### INSTRUCTIONS FOR THE TASK
Your answer is the lines from the one that has "Click the 關閉 Esc button" through the last line of the records below, retyped exactly and alone.

### DATA FOR THIS TASK

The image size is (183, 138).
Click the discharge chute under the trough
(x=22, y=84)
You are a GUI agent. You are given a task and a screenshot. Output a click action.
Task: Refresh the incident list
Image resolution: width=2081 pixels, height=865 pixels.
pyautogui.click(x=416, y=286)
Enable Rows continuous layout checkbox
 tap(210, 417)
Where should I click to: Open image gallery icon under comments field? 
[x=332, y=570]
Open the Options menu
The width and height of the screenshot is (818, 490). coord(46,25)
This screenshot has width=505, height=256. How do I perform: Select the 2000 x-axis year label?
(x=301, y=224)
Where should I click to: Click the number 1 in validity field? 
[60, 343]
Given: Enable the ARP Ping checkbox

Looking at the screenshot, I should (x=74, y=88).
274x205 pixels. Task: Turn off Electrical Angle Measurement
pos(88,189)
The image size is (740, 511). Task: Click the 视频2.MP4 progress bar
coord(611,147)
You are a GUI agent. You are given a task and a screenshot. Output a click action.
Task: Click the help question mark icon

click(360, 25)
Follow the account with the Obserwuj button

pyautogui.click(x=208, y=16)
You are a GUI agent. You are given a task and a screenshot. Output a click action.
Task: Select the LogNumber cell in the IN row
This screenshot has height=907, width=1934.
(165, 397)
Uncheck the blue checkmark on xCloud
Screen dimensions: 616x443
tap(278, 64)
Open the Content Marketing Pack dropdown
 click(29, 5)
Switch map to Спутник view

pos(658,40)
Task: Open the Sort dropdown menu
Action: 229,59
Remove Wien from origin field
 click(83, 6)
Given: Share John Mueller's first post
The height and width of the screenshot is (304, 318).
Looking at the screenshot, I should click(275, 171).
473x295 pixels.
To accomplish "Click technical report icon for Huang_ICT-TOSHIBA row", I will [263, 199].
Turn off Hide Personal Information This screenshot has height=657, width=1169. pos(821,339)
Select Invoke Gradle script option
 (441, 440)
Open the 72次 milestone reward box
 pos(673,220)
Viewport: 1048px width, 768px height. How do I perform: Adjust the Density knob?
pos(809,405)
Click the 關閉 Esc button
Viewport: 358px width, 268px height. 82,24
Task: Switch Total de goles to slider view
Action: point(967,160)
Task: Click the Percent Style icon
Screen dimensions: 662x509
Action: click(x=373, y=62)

### ANSWER FOR THIS EXERCISE
Click the 關閉 Esc button
Viewport: 358px width, 268px height. 82,24
Task: Switch Total de goles to slider view
Action: point(967,160)
Task: Click the Percent Style icon
Screen dimensions: 662x509
Action: click(x=373, y=62)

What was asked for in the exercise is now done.